Beyond reducing the physical components required with medium voltage systems, a further advantage is gained through improved operational efficiencies. Electric systems, regardless of voltage level, are 100% efficient at converting applied energy into heat. In other words, all energy that reaches the heater is converted into heat and driven into the process. Electric systems do, however, have some losses upstream from the heater by means of I2R losses through the power wiring and heat dissipation through the power control components. Even in low voltage systems, these attributed losses are relatively small and only account for approximately a 4% reduction in efficiencies. With medium voltage systems, the reduction in amp draw means less wiring and fewer power-control components, which in turn means fewer losses, resulting in nearly 99% operational efficiency.

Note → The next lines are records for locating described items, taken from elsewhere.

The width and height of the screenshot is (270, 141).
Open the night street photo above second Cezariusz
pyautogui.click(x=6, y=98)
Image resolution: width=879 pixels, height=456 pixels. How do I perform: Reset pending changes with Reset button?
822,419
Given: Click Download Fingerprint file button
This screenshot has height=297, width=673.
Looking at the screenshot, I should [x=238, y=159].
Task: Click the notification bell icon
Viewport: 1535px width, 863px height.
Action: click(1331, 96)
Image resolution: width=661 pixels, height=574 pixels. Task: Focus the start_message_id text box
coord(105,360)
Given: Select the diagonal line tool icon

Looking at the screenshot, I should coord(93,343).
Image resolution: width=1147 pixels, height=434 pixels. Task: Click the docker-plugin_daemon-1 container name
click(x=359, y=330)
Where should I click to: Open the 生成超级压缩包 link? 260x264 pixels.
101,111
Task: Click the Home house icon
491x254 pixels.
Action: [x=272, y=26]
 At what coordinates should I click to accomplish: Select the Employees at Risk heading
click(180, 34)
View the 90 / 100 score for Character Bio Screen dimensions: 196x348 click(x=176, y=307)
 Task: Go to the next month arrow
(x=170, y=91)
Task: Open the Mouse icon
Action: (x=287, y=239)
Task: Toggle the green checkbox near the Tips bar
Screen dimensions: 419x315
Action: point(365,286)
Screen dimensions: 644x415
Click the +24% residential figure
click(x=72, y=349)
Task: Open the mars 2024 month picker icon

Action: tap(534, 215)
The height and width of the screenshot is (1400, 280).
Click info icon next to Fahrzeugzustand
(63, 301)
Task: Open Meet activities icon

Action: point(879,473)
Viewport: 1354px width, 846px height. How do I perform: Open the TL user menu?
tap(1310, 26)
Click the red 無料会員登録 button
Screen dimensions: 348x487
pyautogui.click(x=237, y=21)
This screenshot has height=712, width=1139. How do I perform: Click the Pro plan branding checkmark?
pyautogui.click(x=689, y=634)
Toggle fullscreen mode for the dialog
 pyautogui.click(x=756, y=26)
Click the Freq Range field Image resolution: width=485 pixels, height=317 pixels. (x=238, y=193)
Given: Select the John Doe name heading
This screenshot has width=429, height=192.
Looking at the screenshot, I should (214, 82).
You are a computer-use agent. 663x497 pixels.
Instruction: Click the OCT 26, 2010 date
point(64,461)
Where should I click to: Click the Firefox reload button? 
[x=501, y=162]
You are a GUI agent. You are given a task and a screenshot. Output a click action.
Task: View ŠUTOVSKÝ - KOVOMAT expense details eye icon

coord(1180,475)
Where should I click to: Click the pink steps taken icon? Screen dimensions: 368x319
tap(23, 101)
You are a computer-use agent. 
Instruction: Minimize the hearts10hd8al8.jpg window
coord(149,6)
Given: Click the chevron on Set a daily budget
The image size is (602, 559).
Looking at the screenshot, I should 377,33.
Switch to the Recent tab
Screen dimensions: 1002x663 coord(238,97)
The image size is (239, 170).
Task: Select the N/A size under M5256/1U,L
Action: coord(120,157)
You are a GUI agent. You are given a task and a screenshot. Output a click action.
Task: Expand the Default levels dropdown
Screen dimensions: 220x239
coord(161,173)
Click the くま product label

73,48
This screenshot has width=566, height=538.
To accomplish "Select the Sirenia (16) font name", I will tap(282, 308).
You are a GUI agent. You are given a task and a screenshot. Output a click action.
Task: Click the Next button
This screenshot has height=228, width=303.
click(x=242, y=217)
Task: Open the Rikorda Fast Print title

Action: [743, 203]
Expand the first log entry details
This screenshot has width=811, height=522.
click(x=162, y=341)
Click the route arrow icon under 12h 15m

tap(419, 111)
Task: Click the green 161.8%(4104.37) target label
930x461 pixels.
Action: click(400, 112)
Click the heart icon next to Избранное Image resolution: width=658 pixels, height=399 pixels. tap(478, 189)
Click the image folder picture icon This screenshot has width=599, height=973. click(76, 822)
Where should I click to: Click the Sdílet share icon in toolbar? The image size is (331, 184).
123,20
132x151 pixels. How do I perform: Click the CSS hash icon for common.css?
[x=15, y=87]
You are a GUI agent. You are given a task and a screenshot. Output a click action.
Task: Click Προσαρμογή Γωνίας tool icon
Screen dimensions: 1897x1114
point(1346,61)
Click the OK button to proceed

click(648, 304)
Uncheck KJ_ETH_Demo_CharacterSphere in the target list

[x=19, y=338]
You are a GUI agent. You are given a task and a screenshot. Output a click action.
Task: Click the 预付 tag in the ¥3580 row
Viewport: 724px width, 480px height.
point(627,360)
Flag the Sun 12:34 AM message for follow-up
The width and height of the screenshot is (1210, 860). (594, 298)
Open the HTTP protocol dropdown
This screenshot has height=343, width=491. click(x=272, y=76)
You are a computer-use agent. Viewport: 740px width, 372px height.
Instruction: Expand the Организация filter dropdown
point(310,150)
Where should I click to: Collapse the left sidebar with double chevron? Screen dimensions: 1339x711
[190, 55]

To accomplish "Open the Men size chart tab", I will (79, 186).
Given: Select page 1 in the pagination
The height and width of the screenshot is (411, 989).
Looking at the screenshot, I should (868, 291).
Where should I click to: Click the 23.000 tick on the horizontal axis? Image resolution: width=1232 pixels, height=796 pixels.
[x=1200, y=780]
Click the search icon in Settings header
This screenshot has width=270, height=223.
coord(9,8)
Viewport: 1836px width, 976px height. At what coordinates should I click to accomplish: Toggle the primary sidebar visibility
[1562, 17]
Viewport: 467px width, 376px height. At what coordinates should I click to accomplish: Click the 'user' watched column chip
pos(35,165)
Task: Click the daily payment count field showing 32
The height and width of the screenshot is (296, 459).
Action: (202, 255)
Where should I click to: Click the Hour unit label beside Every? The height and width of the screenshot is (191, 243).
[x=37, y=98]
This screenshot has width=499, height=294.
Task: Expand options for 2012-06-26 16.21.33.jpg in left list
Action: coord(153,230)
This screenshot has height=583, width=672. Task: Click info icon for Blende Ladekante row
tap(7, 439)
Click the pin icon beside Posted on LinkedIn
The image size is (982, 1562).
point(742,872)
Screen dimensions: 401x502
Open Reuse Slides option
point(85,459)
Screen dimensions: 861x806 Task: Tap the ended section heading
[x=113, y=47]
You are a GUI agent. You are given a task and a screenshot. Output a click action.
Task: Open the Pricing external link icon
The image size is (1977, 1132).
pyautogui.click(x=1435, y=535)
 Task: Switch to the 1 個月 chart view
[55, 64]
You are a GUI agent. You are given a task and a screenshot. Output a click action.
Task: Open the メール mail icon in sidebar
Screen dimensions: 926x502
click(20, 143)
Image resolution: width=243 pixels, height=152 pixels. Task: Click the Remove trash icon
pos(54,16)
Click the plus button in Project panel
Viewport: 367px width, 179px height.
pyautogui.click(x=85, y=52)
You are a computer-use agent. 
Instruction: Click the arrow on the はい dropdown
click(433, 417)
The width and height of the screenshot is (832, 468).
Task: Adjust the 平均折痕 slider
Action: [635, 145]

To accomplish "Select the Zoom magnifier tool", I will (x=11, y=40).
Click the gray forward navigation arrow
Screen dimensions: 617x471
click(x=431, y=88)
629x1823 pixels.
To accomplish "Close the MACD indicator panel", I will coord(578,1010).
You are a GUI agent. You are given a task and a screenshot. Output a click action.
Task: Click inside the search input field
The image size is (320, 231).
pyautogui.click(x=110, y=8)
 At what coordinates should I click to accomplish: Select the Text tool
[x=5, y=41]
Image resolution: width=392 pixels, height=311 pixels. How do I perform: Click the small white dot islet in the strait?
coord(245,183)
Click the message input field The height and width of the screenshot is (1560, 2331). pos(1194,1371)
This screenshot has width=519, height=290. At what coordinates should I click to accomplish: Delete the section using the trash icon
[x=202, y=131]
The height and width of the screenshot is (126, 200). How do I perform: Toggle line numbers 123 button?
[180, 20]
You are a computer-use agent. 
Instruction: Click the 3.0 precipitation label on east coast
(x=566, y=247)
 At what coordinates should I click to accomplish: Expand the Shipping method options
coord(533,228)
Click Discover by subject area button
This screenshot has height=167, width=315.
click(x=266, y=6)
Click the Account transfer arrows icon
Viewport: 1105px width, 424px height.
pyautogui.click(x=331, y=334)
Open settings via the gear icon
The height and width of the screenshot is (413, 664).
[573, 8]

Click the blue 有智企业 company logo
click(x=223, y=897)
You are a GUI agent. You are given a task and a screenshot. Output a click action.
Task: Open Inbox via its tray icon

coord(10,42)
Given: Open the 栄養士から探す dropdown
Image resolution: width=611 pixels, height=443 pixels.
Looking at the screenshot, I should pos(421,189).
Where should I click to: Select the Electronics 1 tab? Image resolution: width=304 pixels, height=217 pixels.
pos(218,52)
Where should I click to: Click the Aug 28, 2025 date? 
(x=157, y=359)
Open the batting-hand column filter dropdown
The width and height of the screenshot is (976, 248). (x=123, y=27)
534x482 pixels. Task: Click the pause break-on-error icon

Taking all of this into account, we can see that a medium voltage electric resistance system can significantly simplify site management and infrastructure, installation, operation and maintenance over traditional low voltage systems. Framing up a similar look when comparing medium voltage to traditional fuel fired systems, we can see the total cost of ownership evaluation reveals a much different picture compared to the myopic cost of energy discussion that we typically see. Particularly with a changing landscape with local and federal legislation aimed at decarbonisation, the chips continue to stack in favour of electric resistance heating.

Cost of ownership
So how does a medium voltage electric system compare to a traditional fuel fired system when a full cost of ownership evaluation is performed?

In addition to medium voltage systems having nearly 99% total system efficiency, the inherent design of the electric heating element means the derived heat is surrounded by the medium to be heated, forcing that heat directly into the process. On the other hand, fuel fired systems advertise certain efficiencies but are only factoring in fuel conversion. The true boiler operational efficiency is more complex to derive. While the burners may be capable of combustion efficiencies into the 90% range, this number is based on factors like excess air percentage and fuel specification. This is also specifically aimed at how well the boiler converts fuel to heat, but does not indicate whether that heat is driven into the process. This is where the true efficiency of a fuel fired boiler presents a much different story. Once the fuel has been burned, a percentage of that heat is immediately vented off through the flue stack.

The heat that does pass through the boiler’s exchange system also faces challenges of its own, specifically how well that heat is transferred from the tubes into the process. As these boilers operate over time, soot from combustion will begin to coat onto components, reducing effective heat transfer. The higher advertised efficiency of the boiler to convert fuel to heat is short-sighted, considering the amount of heat generated from fuel that is introduced where it is truly needed, the process medium, is much lower.

Fuel fired steam systems are inherently more complex as well, requiring additional fuel line infrastructure, economisers, oxygen metering, and flue stack treatment in addition to the basic components needed for steam production such as a blowdown vessel and water and steam lines. This requires more upfront capital expenditure in order to support these installations. Add in permitting costs, administrative fees and newly adopted carbon taxes or cap and trade credit costs, and the upfront and annual fees associated with fuel fired systems begin to pile up.